I planted and filled a couple of weeks ago and want to get some snails in there but really have no clue what type to get.

Plan is to also keep cherry & Amano shrimps.  Still deciding on fish but some that will leave the shrimps alone and low stocking density.

My daughter (her tank) is worried about snail population exploding and eating the plants so is keen on assassin snails.  I read that trumpet snails would be good for sand substrate but I don't know anything about any other varieties.
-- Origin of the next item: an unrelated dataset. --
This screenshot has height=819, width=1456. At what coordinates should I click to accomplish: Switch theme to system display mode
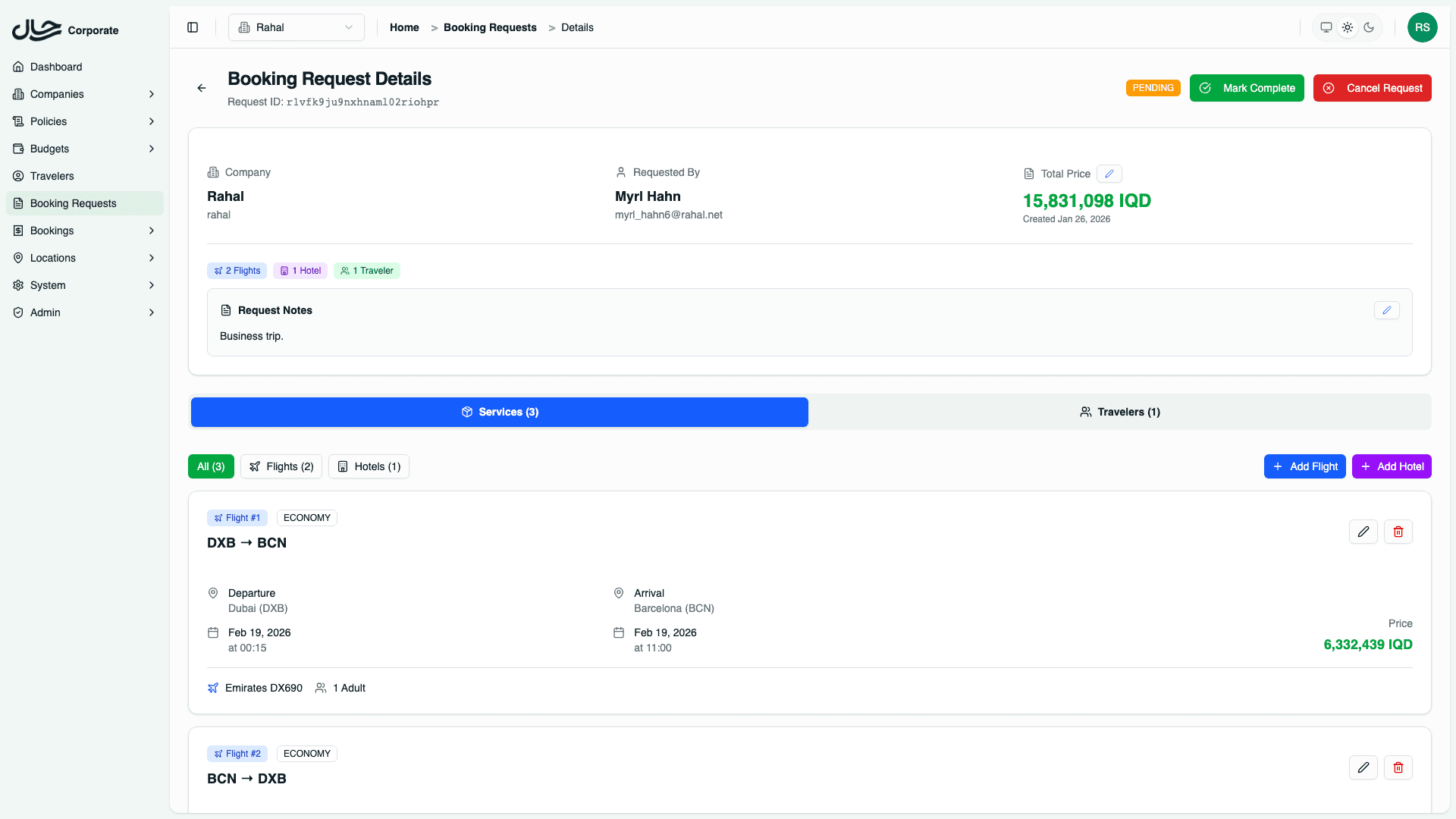(1326, 27)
Any advice of what we should start with and where to buy (Cambridgeshire, Bedfordshire, Northamptonshire)?  Local place I looked only has assassin snails @£3.50 each.


----------



## Ajm200 (28 Jan 2022)

Ramshorn would get my vote in the early days. They are far hardier than nerites.  Apple snails are illegal in many countries including the UK. Back when I kept them they’d munch on my sword plants and breed like crazy.  I kept pink and purple ones and supplied my lfs and still removed huge egg clusters every few days.


----------



## Ajm200 (28 Jan 2022)

Ramshorns will eat damaged plant growth but won’t damage healthy plants (if I’m wrong someone will correct me.)  They eat surplus food and detritus.  They only become a problem if your tank is out of balance e.g. overfeeding or too much algae


----------



## Sam66 (28 Jan 2022)

Thanks for the Ramshorn recommendation.

At the moment I would say that there is too much algae (diatoms and BBA) but hopefully that will settle down as the tank gets established.


----------



## Sam66 (28 Jan 2022)

I don't know if it matters to the snails but the water here is pretty hard - typically 21 degrees Clark, Mg:3.9 Ca:113.8 CaCo3:300.4, pH:7.4


----------



## J-Bonham (28 Jan 2022)

I have 10 Clithon Corona  (bumblebee nerite) snails in my 60p and they do a great job of keeping the rocks clean. 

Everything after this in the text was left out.